- Ash Creek Location within Minnesota Ash Creek Location within the United States
- Coordinates: 43°32′18″N 96°11′39″W﻿ / ﻿43.53833°N 96.19417°W
- Country: United States
- State: Minnesota
- County: Rock County
- Township: Clinton Township
- Elevation: 1,394 ft (425 m)
- Time zone: UTC-6 (Central (CST))
- • Summer (DST): UTC-5 (CDT)
- Area code: 507
- GNIS feature ID: 639466

= Ash Creek, Minnesota =

Ash Creek is an unincorporated community in Clinton Township, Rock County, Minnesota, United States. The community took its name from nearby Ash Creek, a tributary of the Rock River.

Ash Creek is located one mile east of U.S. Route 75, six miles south of Interstate 90 and three miles north of the Iowa state line.
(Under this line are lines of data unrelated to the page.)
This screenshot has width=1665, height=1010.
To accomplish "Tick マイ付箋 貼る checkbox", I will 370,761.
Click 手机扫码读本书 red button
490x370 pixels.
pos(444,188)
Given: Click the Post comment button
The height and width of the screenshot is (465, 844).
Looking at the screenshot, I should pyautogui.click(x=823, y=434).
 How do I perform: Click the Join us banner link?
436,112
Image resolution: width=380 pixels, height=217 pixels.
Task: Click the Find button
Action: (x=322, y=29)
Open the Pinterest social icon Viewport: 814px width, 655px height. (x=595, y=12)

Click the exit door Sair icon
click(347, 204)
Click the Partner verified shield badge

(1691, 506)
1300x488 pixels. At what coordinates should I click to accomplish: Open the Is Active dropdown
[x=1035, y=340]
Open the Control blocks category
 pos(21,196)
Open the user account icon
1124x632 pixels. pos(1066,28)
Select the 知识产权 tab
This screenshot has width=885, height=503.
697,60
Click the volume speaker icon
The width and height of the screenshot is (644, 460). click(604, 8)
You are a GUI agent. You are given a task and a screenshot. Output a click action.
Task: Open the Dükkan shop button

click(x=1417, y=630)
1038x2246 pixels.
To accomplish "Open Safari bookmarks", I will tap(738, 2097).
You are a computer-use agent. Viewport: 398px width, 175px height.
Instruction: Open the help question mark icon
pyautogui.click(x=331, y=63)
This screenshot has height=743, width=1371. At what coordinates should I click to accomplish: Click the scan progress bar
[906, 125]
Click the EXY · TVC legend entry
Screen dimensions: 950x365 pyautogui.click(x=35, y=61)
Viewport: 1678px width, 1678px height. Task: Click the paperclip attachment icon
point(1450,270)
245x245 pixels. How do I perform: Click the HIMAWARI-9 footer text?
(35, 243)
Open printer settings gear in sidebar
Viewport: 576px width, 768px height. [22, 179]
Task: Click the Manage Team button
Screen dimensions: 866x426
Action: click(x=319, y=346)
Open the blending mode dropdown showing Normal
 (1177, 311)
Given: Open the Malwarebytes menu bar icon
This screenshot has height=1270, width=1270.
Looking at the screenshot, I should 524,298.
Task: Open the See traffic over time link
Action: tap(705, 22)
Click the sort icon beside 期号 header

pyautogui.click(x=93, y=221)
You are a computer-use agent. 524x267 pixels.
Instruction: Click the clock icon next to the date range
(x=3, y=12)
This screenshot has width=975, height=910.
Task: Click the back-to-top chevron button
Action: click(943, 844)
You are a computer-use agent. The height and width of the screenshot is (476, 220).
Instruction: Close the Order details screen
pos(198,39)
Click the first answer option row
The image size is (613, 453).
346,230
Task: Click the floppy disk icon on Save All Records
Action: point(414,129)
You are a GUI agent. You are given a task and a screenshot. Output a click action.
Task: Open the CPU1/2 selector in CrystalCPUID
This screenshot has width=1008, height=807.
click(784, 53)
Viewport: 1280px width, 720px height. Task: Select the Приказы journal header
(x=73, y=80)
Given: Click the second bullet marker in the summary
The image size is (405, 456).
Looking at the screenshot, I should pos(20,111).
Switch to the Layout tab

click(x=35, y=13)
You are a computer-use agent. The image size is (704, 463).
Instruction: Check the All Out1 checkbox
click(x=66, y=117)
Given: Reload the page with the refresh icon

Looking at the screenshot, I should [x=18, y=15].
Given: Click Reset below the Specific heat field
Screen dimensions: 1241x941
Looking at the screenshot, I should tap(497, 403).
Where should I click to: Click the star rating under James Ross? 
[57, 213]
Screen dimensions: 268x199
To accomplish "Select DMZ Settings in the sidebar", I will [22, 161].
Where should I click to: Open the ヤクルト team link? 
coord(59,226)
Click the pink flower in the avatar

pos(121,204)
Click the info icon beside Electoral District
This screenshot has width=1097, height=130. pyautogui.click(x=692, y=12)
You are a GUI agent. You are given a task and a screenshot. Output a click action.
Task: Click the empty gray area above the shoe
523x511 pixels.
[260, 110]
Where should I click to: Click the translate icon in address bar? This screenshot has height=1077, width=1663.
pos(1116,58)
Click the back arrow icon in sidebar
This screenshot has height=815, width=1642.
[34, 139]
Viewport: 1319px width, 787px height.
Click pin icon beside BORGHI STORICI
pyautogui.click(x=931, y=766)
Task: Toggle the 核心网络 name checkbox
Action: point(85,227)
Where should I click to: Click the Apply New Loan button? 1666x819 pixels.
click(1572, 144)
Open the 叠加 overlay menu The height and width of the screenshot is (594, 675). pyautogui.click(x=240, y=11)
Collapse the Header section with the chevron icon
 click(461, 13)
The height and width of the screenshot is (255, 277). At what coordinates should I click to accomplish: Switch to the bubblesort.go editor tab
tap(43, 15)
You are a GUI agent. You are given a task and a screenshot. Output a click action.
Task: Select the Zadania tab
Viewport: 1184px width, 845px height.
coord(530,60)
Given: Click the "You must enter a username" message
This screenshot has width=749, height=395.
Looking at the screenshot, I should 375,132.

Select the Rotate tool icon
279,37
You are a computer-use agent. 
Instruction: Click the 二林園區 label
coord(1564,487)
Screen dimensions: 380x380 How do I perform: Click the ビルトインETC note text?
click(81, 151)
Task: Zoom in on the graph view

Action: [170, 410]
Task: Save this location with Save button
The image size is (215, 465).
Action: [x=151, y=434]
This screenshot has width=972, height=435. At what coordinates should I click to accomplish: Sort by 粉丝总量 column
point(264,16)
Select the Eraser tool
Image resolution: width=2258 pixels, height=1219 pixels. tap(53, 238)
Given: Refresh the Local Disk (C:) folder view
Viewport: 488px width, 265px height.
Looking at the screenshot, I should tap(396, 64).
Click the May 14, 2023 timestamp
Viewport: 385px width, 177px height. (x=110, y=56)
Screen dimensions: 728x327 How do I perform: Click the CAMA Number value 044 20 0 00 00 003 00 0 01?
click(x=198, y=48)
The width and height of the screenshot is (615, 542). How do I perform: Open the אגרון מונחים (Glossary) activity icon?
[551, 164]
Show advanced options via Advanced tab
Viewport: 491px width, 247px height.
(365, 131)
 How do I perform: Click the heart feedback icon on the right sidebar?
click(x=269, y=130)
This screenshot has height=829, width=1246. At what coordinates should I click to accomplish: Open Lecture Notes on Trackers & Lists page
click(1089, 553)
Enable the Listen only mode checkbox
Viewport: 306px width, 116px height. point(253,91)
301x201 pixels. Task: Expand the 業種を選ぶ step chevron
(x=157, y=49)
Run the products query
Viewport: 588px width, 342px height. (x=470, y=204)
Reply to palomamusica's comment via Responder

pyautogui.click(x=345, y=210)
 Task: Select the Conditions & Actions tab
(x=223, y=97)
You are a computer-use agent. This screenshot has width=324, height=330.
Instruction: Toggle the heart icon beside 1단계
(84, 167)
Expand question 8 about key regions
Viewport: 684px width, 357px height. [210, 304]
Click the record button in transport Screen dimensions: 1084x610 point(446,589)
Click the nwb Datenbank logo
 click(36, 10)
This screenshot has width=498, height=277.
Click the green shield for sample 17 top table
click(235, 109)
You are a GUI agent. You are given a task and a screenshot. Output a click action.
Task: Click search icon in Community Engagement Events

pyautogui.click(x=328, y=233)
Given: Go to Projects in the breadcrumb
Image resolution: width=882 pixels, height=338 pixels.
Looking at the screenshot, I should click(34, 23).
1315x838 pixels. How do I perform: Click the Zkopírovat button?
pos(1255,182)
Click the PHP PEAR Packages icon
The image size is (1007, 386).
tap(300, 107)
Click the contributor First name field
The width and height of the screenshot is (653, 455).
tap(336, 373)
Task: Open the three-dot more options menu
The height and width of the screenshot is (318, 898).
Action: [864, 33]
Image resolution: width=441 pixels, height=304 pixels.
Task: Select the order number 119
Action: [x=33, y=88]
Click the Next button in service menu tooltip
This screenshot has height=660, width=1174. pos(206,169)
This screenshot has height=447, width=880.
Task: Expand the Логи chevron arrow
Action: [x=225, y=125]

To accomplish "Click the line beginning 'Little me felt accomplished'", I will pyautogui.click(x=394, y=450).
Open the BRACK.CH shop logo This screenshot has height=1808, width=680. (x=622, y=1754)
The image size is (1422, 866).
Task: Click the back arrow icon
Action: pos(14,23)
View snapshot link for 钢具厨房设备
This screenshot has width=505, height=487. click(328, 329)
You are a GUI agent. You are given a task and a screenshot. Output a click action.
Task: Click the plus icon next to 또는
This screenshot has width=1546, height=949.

Nearby places include Luverne, Steen, Kanaranzi, and Hills.

==History==
The community of Ash Creek was founded by English investor Col. Alfred Grey, who owned the townsite and a large extent of land in southwestern Minnesota. Some of its streets were named in honor of Col. Grey, being named as Colonel, Alfred, and Grey. The community had a post office from 1871 until 1939.

==Politics==
Ash Creek is located in Minnesota's 1st congressional district, represented by Mankato educator Tim Walz, a Democrat. At the state level, Ash Creek is located in Senate District 22, represented by Republican Bill Weber, and in House District 22A, represented by Republican Joe Schomacker.